Please restate every record below word for word and skip the pictures.
================================
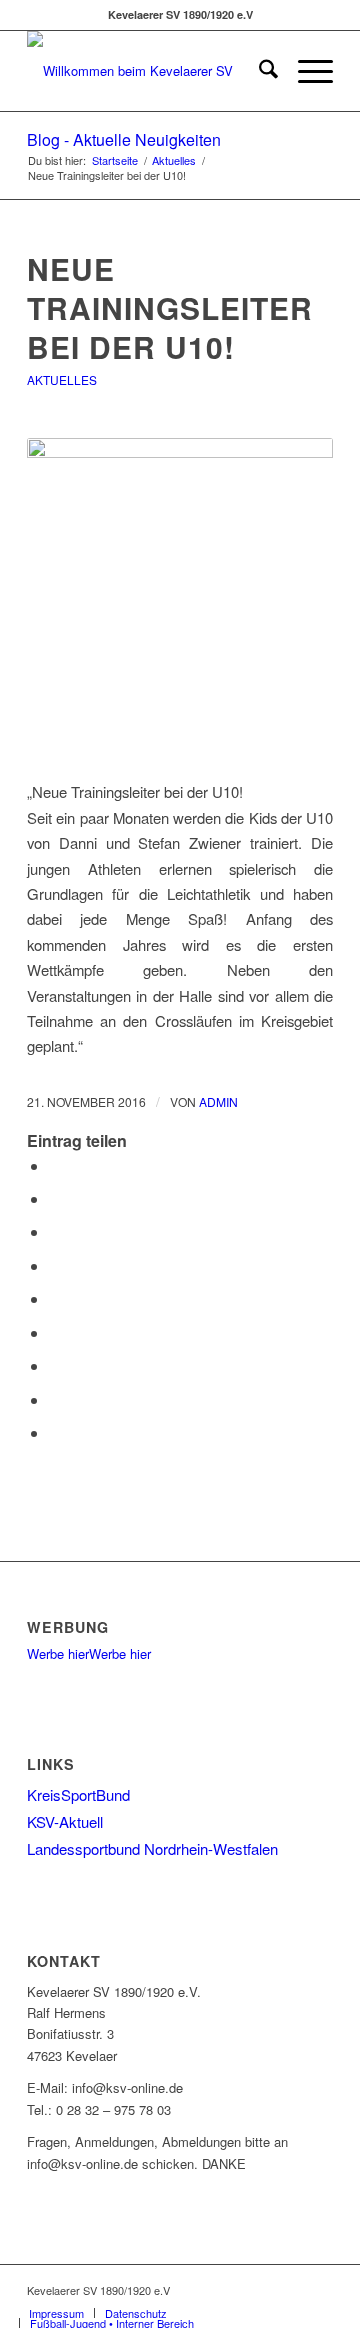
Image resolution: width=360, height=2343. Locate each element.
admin (218, 1101)
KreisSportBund (78, 1794)
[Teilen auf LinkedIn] (55, 1298)
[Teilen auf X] (55, 1198)
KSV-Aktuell (65, 1821)
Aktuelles (62, 379)
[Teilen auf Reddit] (55, 1399)
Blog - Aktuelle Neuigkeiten (124, 139)
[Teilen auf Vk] (55, 1365)
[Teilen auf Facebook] (55, 1165)
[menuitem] (258, 71)
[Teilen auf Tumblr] (55, 1332)
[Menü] (305, 71)
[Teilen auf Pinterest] (55, 1265)
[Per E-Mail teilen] (55, 1432)
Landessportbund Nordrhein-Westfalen (152, 1848)
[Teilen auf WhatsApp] (55, 1231)
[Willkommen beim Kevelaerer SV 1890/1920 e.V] (149, 71)
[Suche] (258, 71)
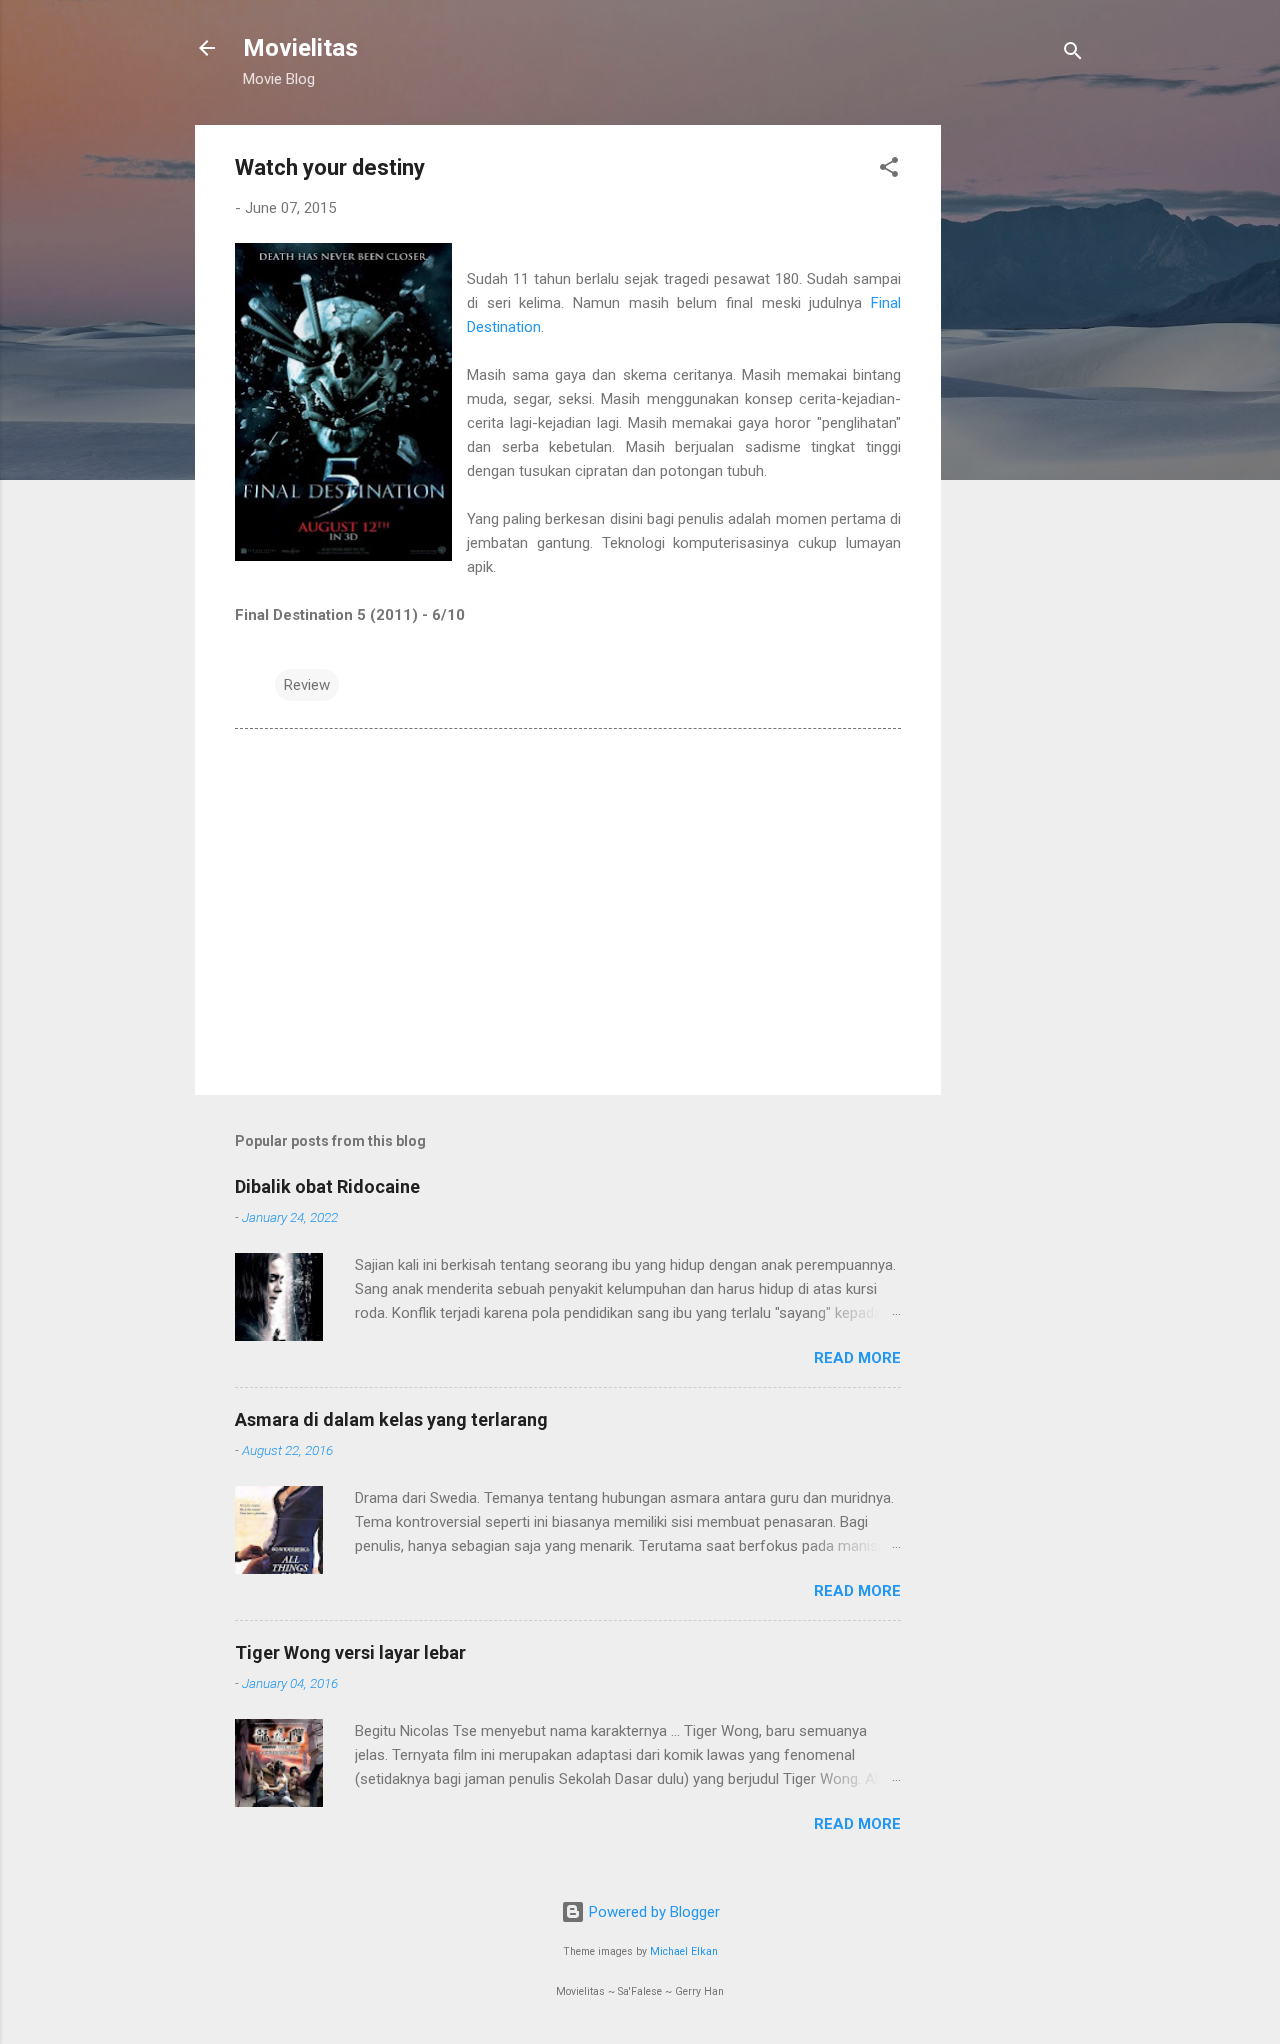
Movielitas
================================
> _Answer to the exercise_
Image resolution: width=360, height=2343. Locate each element.
admin (218, 1101)
KreisSportBund (78, 1794)
[Teilen auf LinkedIn] (55, 1298)
[Teilen auf X] (55, 1198)
KSV-Aktuell (65, 1821)
Aktuelles (62, 379)
[Teilen auf Reddit] (55, 1399)
Blog - Aktuelle Neuigkeiten (124, 139)
[Teilen auf Vk] (55, 1365)
[Teilen auf Facebook] (55, 1165)
[menuitem] (258, 71)
[Teilen auf Tumblr] (55, 1332)
[Menü] (305, 71)
[Teilen auf Pinterest] (55, 1265)
[Per E-Mail teilen] (55, 1432)
Landessportbund Nordrhein-Westfalen (152, 1848)
[Teilen auf WhatsApp] (55, 1231)
[Willkommen beim Kevelaerer SV 1890/1920 e.V] (149, 71)
[Suche] (258, 71)
Movielitas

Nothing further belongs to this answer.